Saved listing
§ §

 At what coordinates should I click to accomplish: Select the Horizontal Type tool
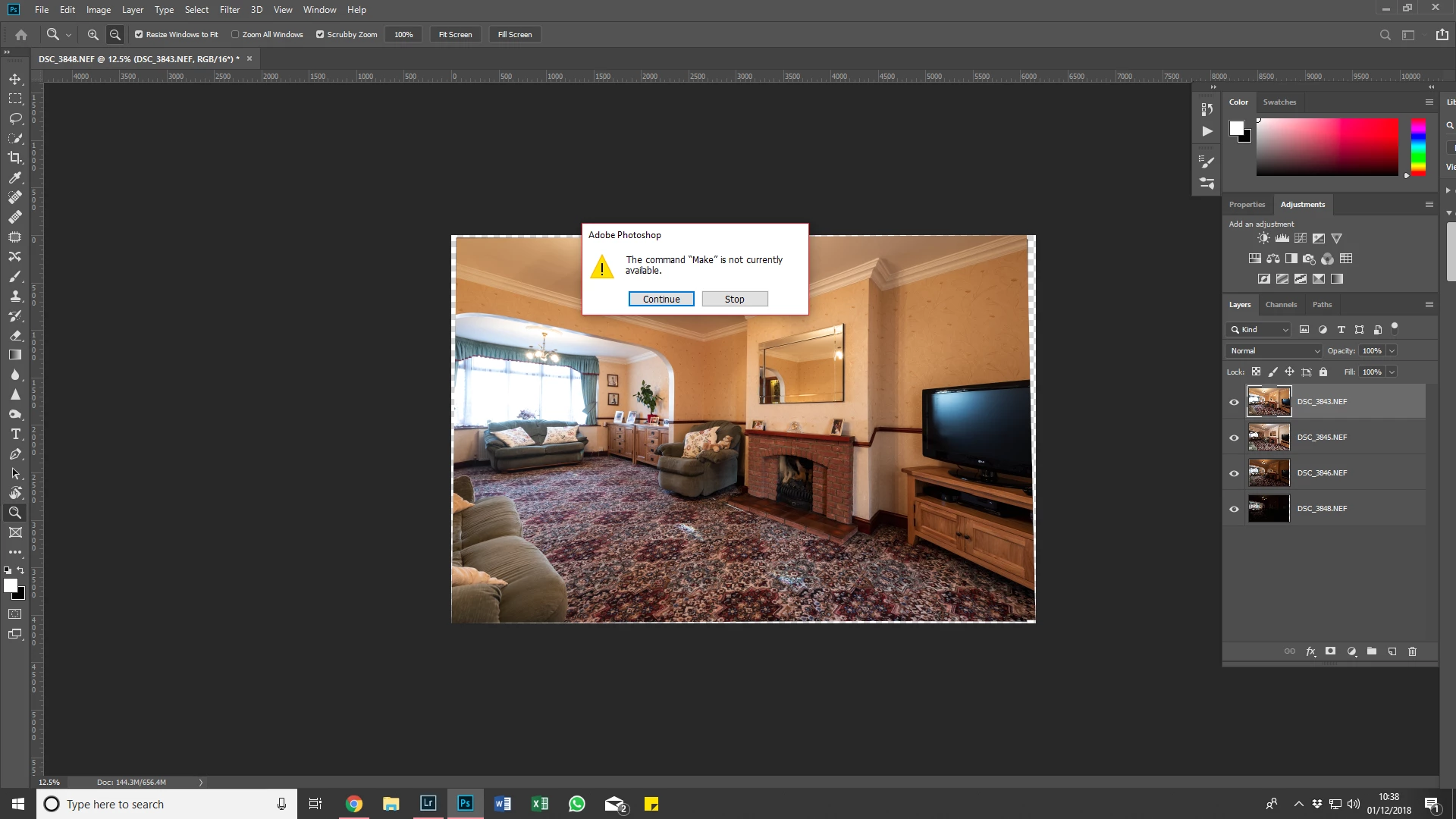point(15,434)
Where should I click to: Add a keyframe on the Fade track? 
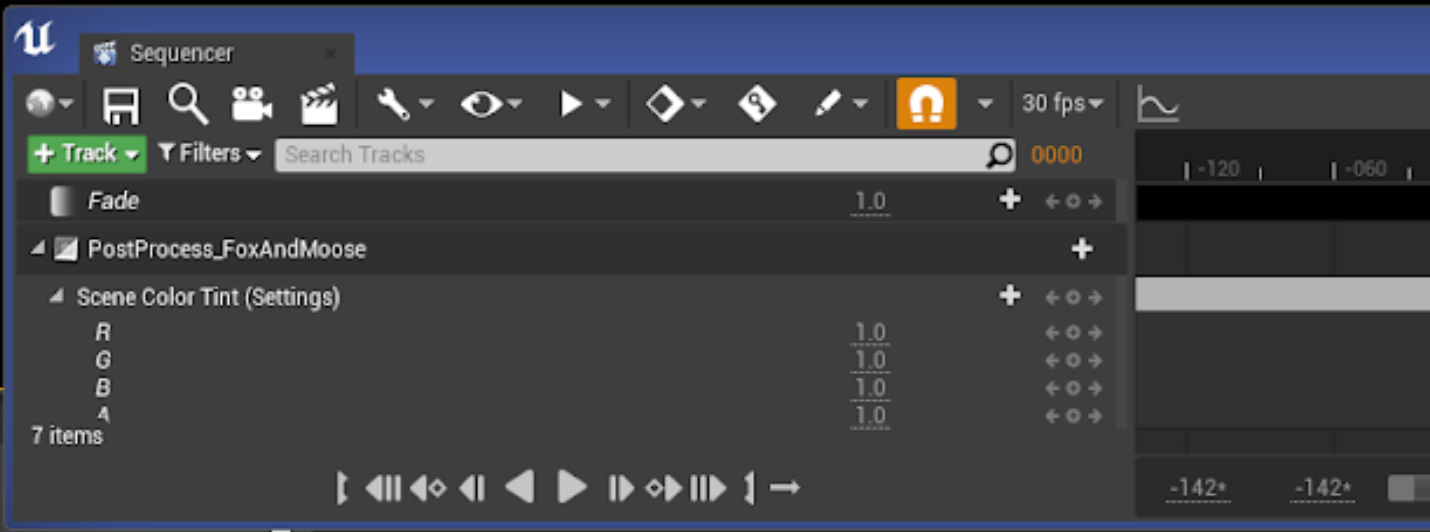[x=1072, y=201]
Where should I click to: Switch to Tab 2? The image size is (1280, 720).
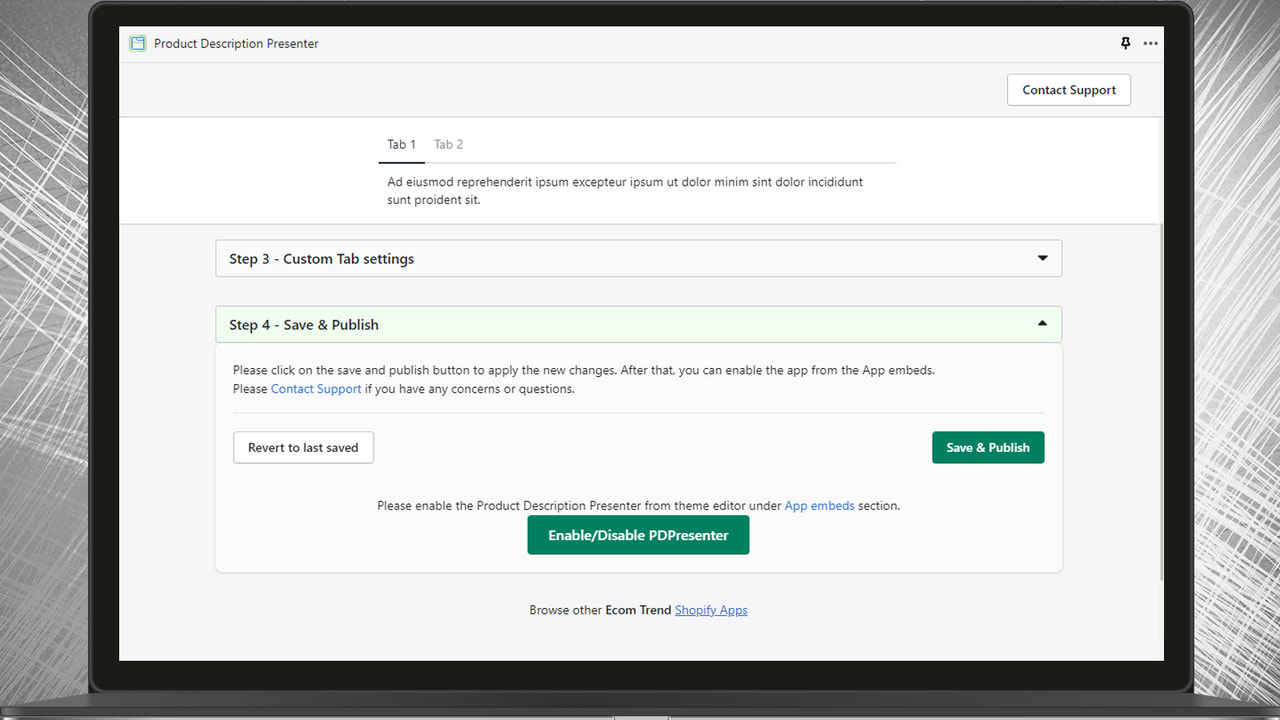pyautogui.click(x=448, y=144)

§ §

SHORT EXERCISE: Write out every line of the listing above word for word, leaving out the pictures.

RESPONSE:
 At what coordinates should I click to accomplish: Select the Horizontal Type tool
point(15,434)
Where should I click to: Add a keyframe on the Fade track? 
[x=1072, y=201]
Where should I click to: Switch to Tab 2? The image size is (1280, 720).
pyautogui.click(x=448, y=144)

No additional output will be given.